GIST is a training-free method that relies entirely on the existing capabilities of pretrained Emu-2 and SDXL, performing generative image compositing by manipulating the 64-token bottleneck.

Key Experimental Results¶

Main Results¶

Compared against naive paste baselines, GIST is integrated into two distinct pipelines — LaDeCo and Design-o-meter:

Metric	Naive Paste	+GIST	Evaluator
Visual Harmony	Baseline	Significant Improvement	LLaVA-OV, GPT-4V
Aesthetic Quality	Baseline	Significant Improvement	LLaVA-OV, GPT-4V
Pairwise Preference	—	Preferred over Naive Paste	GPT-4V

Key Findings¶

A delicate balance between identity preservation and style harmonization is required.
Cross-attention maps provide spatially precise, token-level control signals.
Latent space initialization is critical for background fidelity.

Highlights & Insights¶

Positioning "compositing" as the missing link between layout prediction and typography generation is a well-motivated framing.
Exploiting the architectural bottleneck of an MLLM for training-free manipulation is an elegant design choice.
The plug-and-play design allows seamless integration with arbitrary existing pipelines.
Emu-2's 64-token bottleneck is a critical design constraint: the visual encoder and SDXL decoder are jointly trained as an autoencoder, such that direct encoding through the visual encoder yields tokens rich in fine-grained identity information.
Multiple visual elements are composited sequentially in predicted layout order, with each updated canvas serving as the background for the next step; both raster images and SVGs are supported.

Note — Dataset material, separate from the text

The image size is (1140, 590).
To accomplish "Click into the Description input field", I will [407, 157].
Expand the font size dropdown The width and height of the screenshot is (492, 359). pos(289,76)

Limitations & Future Work¶

Reliance on Emu-2's 64-token bottleneck limits transferability to more recent models.
Sequential compositing may introduce sensitivity to element ordering.
Computational overhead and quality consistency under large numbers of visual elements require further validation.
Newer models such as FLUX Kontext offer superior generation quality but lack a controllable internal bottleneck, making training-free intervention difficult.
Integration with both Design-o-meter and LaDeCo pipelines validates the plug-and-play property.
Flow Matched Euler discrete sampling latent initialization provides a structurally aligned starting point for the diffusion process via DDIM inversion of the background canvas's VAE encoding.
Both LLaVA-OV and GPT-4V evaluators confirm significant improvements in visual harmony and aesthetic quality.

Token-level manipulation for identity-preserving compositing is generalizable to other image editing tasks.
The background latent space initialization technique offers insights for inpainting and outpainting applications.

Rating¶

6/10 — The problem formulation is novel and the method is practical, but reliance on a specific model architecture limits generalizability.